In Fig. 10, the keywords network visualization is shown in which weighted degree is not less than 10. This weighted network has 109 nodes and 544 edges. The node size is proportional to its degree (the number of co-occurrence pairs of keywords). The edge width is based on its weight. Top 10 keywords are three-way decision, decision-theoretic rough set, rough set, probabilistic rough set, granular computing, attribute reduction, fuzzy set, multi-granulation, cost-sensitive and loss function.
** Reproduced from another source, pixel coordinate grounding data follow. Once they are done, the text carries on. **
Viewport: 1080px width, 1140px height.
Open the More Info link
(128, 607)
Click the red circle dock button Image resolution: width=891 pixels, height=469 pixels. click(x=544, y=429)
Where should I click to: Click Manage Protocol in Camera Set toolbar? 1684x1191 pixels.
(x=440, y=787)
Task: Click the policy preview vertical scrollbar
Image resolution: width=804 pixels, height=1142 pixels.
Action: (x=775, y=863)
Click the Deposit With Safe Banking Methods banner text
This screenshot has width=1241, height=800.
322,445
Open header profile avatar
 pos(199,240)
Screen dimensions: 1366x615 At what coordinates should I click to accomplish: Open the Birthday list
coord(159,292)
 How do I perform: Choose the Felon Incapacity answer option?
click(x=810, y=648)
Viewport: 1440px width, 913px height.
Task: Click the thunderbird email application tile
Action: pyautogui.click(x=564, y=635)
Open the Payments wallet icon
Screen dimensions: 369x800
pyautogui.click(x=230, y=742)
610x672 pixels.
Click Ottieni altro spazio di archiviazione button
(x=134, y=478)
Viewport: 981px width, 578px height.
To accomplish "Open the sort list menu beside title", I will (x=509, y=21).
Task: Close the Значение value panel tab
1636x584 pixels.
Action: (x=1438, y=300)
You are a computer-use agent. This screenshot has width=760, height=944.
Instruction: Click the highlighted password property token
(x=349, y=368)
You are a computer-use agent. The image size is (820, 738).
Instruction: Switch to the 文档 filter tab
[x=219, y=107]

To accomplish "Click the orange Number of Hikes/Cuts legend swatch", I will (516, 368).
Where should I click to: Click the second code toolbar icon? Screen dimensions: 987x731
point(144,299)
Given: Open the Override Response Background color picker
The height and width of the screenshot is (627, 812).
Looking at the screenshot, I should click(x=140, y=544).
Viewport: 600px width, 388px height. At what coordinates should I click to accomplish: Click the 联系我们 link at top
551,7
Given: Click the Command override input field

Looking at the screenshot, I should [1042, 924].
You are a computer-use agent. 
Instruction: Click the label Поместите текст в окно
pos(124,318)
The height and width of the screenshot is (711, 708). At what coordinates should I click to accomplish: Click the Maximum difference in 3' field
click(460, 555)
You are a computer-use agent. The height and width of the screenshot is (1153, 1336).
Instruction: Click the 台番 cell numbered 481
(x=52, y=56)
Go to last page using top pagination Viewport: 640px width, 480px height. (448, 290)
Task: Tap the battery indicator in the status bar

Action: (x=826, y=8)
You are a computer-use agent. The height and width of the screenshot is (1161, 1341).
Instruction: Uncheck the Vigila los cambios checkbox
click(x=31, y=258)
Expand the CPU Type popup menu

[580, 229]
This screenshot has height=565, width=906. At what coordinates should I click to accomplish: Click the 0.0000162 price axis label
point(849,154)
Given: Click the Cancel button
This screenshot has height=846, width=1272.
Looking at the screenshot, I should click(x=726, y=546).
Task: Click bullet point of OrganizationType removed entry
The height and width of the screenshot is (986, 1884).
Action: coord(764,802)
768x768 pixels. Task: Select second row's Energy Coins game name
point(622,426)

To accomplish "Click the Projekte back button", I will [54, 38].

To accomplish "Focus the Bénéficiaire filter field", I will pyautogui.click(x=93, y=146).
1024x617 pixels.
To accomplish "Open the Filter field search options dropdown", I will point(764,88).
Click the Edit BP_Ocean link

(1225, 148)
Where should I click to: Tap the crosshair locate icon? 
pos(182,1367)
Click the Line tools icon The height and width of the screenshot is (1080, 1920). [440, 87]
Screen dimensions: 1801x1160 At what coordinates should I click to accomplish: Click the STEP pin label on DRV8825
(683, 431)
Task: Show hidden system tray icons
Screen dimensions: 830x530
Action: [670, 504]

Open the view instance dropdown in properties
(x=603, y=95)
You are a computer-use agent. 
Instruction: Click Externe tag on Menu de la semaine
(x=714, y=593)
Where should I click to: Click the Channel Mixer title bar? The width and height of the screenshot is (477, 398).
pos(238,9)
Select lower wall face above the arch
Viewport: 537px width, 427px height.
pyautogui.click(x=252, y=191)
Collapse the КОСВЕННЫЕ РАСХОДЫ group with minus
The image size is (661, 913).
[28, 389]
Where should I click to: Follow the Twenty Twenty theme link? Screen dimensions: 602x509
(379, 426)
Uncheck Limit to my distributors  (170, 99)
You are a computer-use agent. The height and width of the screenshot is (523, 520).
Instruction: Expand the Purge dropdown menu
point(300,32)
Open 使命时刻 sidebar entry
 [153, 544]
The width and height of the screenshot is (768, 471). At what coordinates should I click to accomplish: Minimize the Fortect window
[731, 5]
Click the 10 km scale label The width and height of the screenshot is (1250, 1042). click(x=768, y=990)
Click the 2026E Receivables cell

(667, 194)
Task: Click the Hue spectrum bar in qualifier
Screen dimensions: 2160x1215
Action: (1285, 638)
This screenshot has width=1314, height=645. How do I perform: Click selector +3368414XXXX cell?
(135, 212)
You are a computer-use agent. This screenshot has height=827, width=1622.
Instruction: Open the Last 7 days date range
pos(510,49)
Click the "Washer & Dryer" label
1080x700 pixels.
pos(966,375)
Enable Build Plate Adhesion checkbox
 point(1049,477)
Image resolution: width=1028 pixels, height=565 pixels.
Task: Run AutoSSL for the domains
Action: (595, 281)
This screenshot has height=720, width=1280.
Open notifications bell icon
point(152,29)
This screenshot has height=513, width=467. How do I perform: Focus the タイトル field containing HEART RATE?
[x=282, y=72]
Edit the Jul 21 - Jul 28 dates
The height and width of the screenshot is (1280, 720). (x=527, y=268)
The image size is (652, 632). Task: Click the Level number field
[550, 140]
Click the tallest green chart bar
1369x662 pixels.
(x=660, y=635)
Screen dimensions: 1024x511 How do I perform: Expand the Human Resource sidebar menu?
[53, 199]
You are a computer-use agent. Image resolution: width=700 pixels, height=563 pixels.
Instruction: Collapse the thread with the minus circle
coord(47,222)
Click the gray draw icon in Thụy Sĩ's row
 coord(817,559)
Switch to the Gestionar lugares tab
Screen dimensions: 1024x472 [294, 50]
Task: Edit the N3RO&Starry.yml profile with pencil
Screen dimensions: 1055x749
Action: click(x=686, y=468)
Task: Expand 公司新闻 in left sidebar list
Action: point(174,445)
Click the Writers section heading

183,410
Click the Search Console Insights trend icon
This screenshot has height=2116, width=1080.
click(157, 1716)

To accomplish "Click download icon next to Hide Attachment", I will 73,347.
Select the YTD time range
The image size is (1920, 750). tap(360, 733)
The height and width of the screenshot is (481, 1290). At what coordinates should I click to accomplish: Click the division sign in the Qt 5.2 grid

Furthermore, we trisected pairs of keywords according to occurring frequently together with three-way decision, and the trisection results are shown in Fig. 11. This star network has 100 nodes and 99 edges. In the figure, there are high frequency keywords (the frequency is greater than or equal to 11), middle frequency keywords, and low frequency keywords (the frequency is less than or equal to 3). These three types of keywords excluding three-way decision are colored with different colors from the inner to the outer. The trisection results of keywords provide useful hints for future researches of three-way decision since high frequency keywords often mean well-established researches, middle frequency keywords probably present emerging researches, and low frequency keywords may be new novel researches.

Fig. 11
figure 11

Star network of keywords on three-way decision

7 Conclusions

We have studied the dataset of three-way decision articles downloaded from ISI Web of Science. Concretely, the scientific collaboration network, university collaboration network, networks of scientific papers (i.e., citation network, bibliographic coupling network, co-citation network) and keywords network have been constructed to show the relationships between authors, affiliations, papers and keywords, respectively. Some interesting results are summarized as follows:

  1. (1)

    The scientific collaboration network has shown that most of papers were completed by different authors with cooperation. Yao Yiyu, Liu Dun, Li Tianrui, Liang Decui, Yu Hong, Miao Duoqian, Li Huaxiong, Yao JingTao, Wang Guoyin, Min Fan, et al. played a huge role in the development of three-way decision. Moreover, the community structure has presented the detailed collaboration among them and other authors.

  2. (2)

    University collaboration network has shown the cooperation between different research affiliations. A clear cooperative relationship among universities has been established with close geographical location, especially those in the same province. University of Regina, Southwest Jiaotong University, Tongji University, Nanjing University, Sichuan University, and University of Electronic Science and Technology of China actively promoted the development of three-way decision.

  3. (3)

    Networks of scientific papers include citation network, bibliographic coupling network and co-citation network. It has been shown that Professor Yao Yiyu’s two pioneering papers occupied the core position. Some important papers outside our dataset can be successfully traced by complex network analysis. It is interesting that there is a strong correlation between the weighted degree of papers in the co-citation network and ESI highly cited papers.

  4. (4)

    Keywords network has shown that decision-theoretic rough set, rough set, probabilistic rough set, granular computing, attribute reduction, fuzzy set, multi-granulation, cost-sensitive, loss function and sequential three-way decision are the hottest research issues around three-way decision.